Nothing but the lines from the one including "Where should I click to: Click" through the last line of the entries, restated exactly, should appear in the answer; omit the pictures.

#### Data for this task
○ ○ ○ ○ ○ ○ ○
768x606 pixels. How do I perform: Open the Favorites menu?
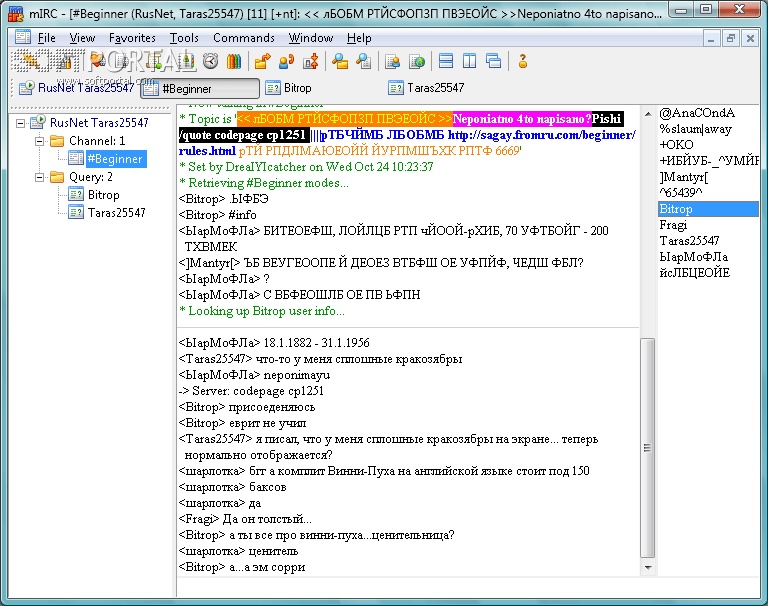pos(132,38)
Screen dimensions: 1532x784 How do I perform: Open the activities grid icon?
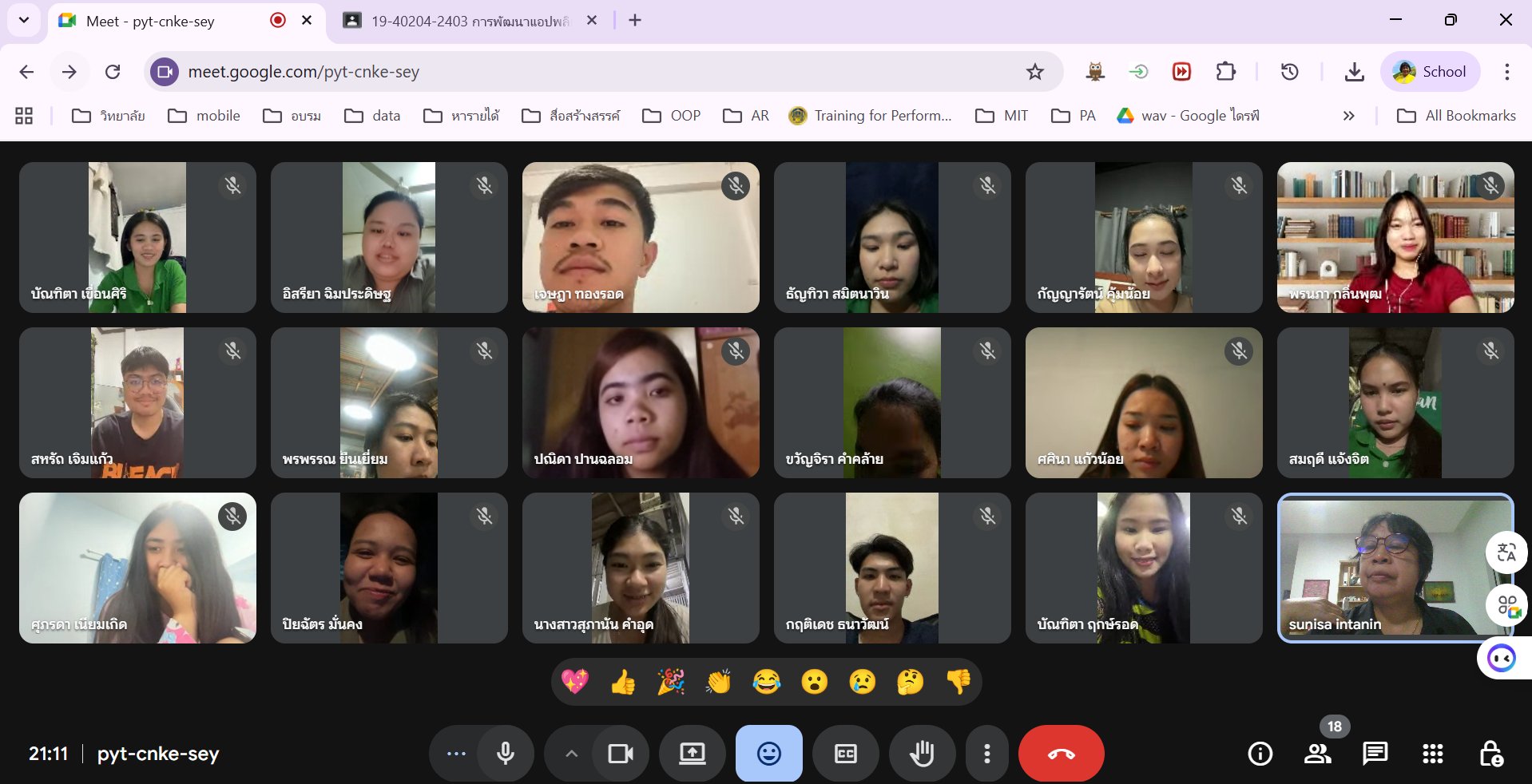1432,754
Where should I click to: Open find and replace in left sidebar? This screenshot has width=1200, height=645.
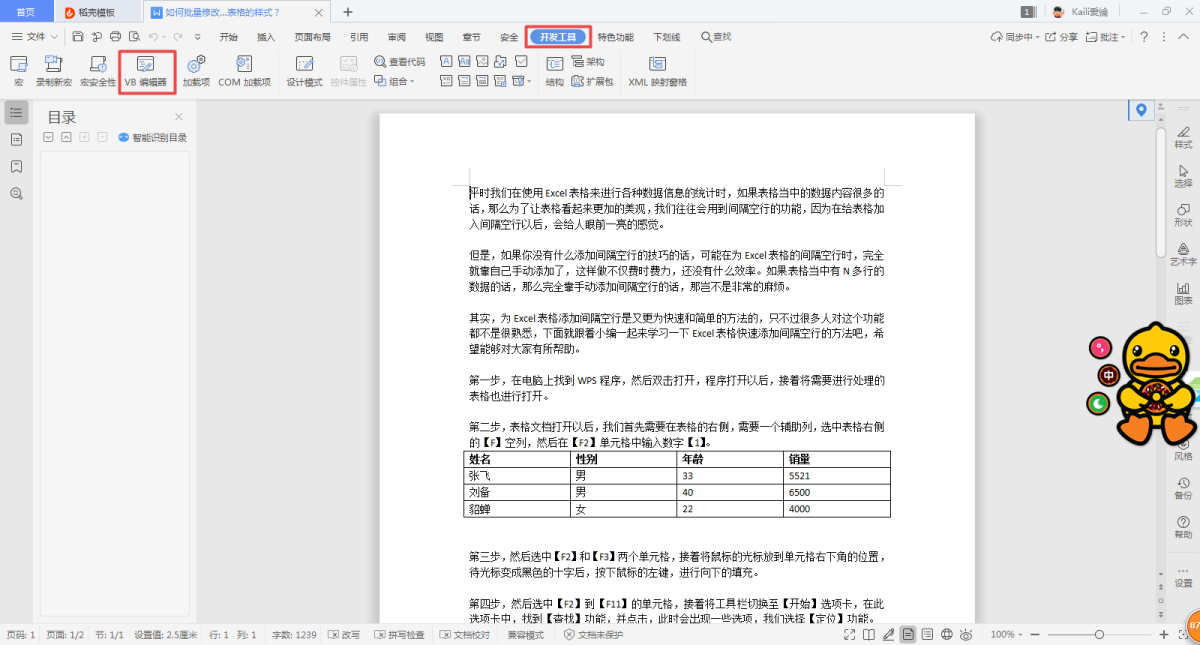point(16,193)
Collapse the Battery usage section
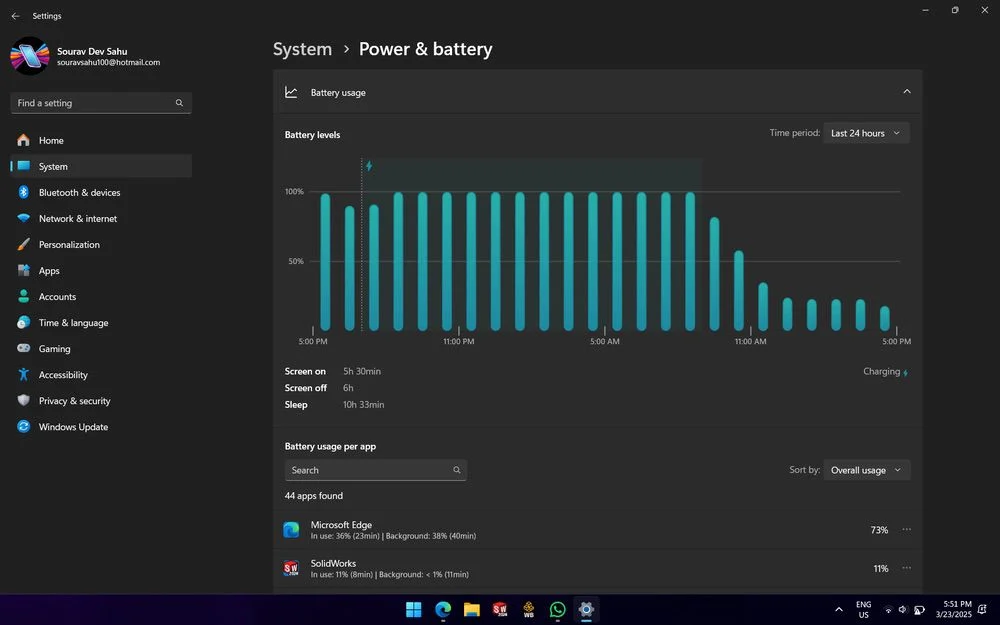1000x625 pixels. [906, 92]

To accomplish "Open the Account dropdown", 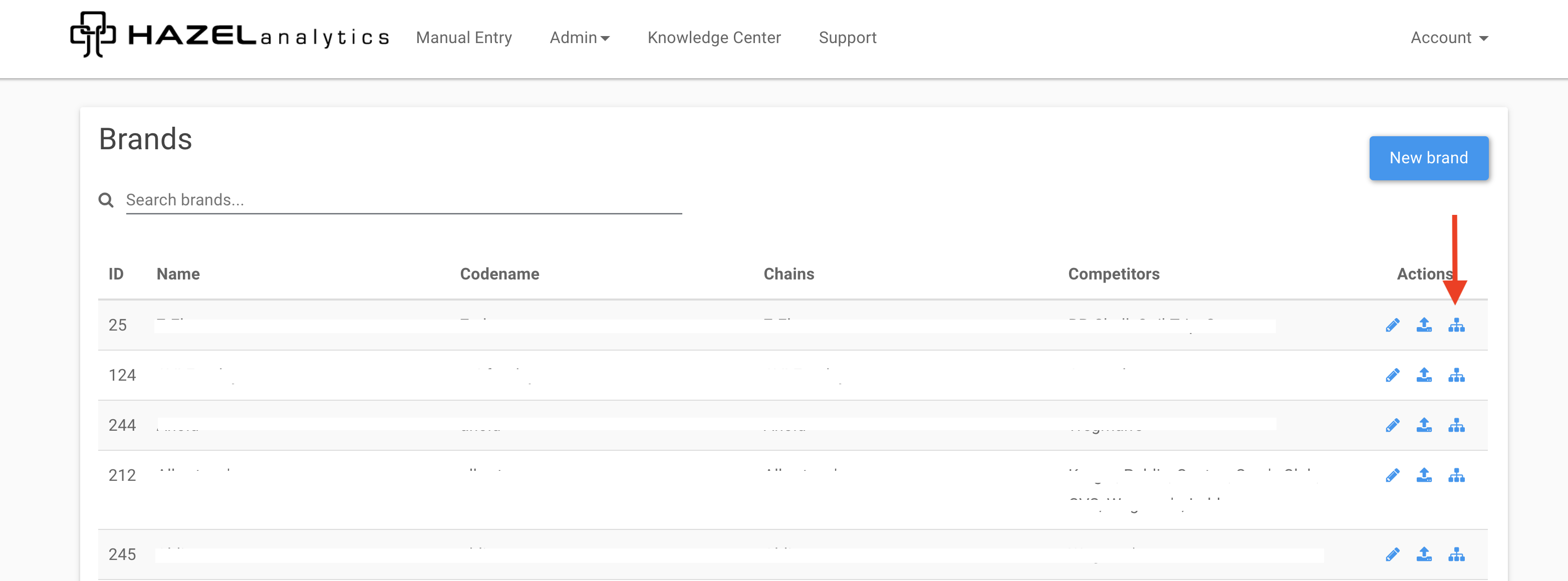I will 1449,38.
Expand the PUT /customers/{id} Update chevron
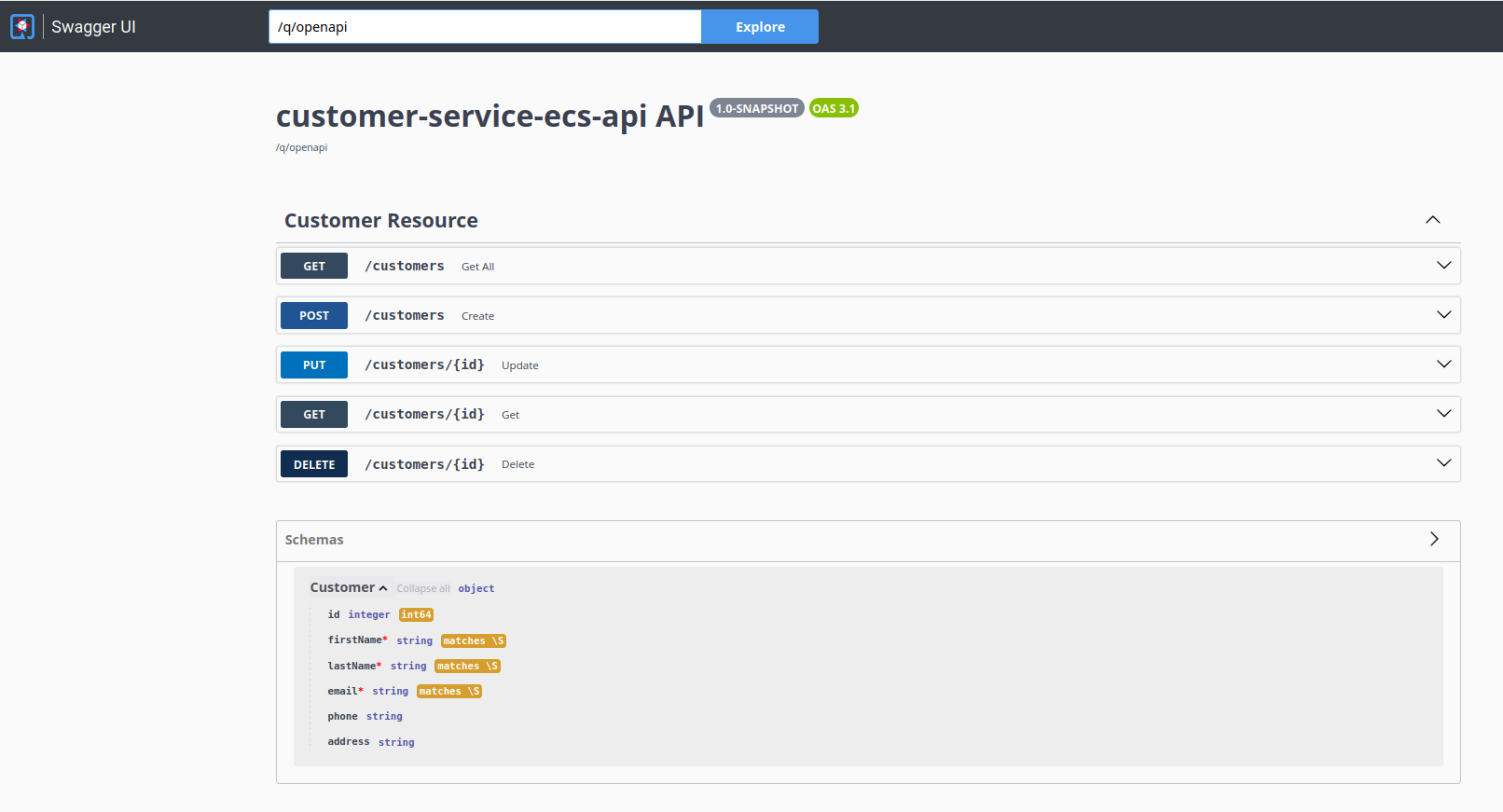Screen dimensions: 1503x812 [x=1443, y=365]
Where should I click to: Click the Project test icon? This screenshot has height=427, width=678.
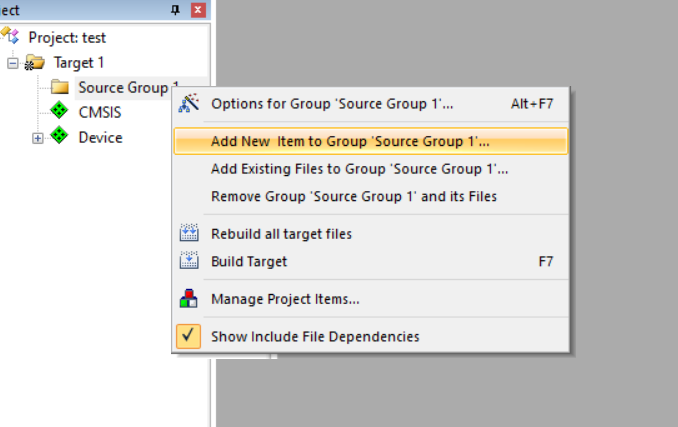pos(10,35)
○ ○ ○ ○ ○ ○ ○
#### Exercise output
Where should I click to: Click the Project test icon? This screenshot has height=427, width=678.
pos(10,35)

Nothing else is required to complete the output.